Lorsqu’il a pitché son projet à la fac de Nanterre en 2018, sa prof n’était pas convaincue que les personnes allaient vraiment « courir après un emploi. » Ce à quoi Montasser rétorque « les gens courent bien après des pokémons. » Le slogan était né : Handycatch, le Pokémon Go de l’emploi. Car Montasser l’assume : il « surfe sur la hype. » Toutes les dernières tendances, il se les approprie, et sait les rendre encore plus appétissantes. « Pour que ton produit fonctionne, il faut qu’il ait les 3 U : utile, utilisé, utilisable », assène Montasser, sûr de lui.

Néanmoins, pour que le produit se vende, le vendeur doit aussi être crédible. Et quoi de mieux que de bénéficier de l’aura des personnes déjà médiatisées ? Une stratégie testée et approuvée par l’entrepreneur ambitieux : « il faut oser. » Au salon Vivatech en juin dernier, Montasser s’est adressé à différentes célébrités, telles que le footballeur international Blaise Matuidi, l’homme d’affaires Maurice Levy ou encore le PDG de LVMH et homme le plus riche du monde, Bernard Arnault. Chaque rencontre est transformée en post LinkedIn, car c’est ce qui lui assure de la visibilité. 

« Dans la vie, il y a deux types de personnes : ceux qui font, et ceux qui regardent. »

Lorsque Montasser raconte son histoire, il omet presque de parler de ses moments de découragement. Pourtant, il y en a eu. Certains disaient que son projet était trop démesuré, d’autres que son application n’avait rien de révolutionnaire. Si ces critiques ont pu le toucher sur le moment, elles ne l’ont pas abattu. Car Montasser en est persuadé : « Dans la vie, il y a deux types de personnes : ceux qui font, et ceux qui regardent. »

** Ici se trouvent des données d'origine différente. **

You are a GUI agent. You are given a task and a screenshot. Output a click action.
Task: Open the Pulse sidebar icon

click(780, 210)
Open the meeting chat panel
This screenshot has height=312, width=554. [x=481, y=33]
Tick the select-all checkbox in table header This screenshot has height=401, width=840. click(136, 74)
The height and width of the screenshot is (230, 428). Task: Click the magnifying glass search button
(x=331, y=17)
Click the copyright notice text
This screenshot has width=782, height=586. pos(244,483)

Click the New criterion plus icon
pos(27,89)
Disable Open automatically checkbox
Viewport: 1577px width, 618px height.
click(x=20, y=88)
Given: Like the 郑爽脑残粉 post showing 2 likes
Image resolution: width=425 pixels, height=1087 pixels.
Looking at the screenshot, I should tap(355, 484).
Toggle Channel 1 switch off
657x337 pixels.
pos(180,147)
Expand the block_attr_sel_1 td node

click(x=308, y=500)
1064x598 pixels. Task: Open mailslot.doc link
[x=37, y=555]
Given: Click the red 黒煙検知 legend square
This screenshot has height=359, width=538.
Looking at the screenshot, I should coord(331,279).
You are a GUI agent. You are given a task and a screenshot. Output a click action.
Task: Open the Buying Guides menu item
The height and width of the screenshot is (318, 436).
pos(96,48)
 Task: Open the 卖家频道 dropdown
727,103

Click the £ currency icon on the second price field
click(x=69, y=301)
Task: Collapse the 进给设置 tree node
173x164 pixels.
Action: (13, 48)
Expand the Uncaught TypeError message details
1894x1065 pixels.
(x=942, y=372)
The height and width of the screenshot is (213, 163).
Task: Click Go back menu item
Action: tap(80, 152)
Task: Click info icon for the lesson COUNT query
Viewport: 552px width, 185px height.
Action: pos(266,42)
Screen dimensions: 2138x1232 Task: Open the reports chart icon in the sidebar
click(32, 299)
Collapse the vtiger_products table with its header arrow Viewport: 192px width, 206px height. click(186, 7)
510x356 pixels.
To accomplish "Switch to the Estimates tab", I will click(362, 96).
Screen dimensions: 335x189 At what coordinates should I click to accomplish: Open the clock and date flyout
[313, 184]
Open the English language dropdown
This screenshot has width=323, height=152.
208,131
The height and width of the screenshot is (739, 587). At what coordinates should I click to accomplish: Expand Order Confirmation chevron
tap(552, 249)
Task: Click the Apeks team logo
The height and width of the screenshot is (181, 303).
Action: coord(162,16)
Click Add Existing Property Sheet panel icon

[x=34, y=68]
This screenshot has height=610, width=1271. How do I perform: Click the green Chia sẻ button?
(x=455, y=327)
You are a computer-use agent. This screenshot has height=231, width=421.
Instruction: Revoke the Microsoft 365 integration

Et le trentenaire s’est donné pour mission de changer la vie quotidienne d’au moins une personne par jour, alors pas le temps pour l’oisiveté. Son nouveau projet, c’est HandyDuty. Cette nouvelle application, qui sortira en septembre, permettra de vendre ses services à des personnes qui en ont besoin. Il travaille de concert avec l’entrepreneuse Malika Oubahmane, qui est elle-même en situation de handicap lourd. « On a voulu résoudre son problème », explique Montasser, le regard brillant de détermination. Car ce qu’il l’insupporte, c’est de voir que « aujourd’hui, en France en 2023, il y a encore des gens qui ne peuvent pas se lever à l’heure qu’ils veulent. » 

Grâce à HandyDuty, les personnes en situation de handicap pourront trouver en temps réel des services de tierce-personne, de technicien pour réparation de fauteuil roulant, ou encore de Uber. En effet, les VTC adaptés aux personnes en situation de handicap sont plus cher que les autres. Par exemple, la location (pour 4 heures) d’un VTC adapté aux personnes en fauteuil roulant coûte 290€, tandis qu’un VTC lambda coûte 200€.

« Imagine, on part à New-York pendant un mois, explique Montasser, toujours avec sa logique implacable. Et pendant un mois, tous les jours, tu dois t’occuper de moi. Et un jour, on s’embrouille. Et t’as pas envie de m’aider. Et moi j’ai pas envie de te demander ton aide non plus. C’est là qu’HandyDuty entre en jeu. Tu veux pas m’aider ? Ok, pas grave, y’a plein de gens autour de moi qui peuvent le faire. »

Car Montasser le sait mieux que personne : l’autonomie, pour les personnes non-valides, est la chose la plus précieuse au monde. A-t-il trouvé le moyen de rendre les personnes en situation de handicap plus autonome ? L’avenir très proche nous le dira.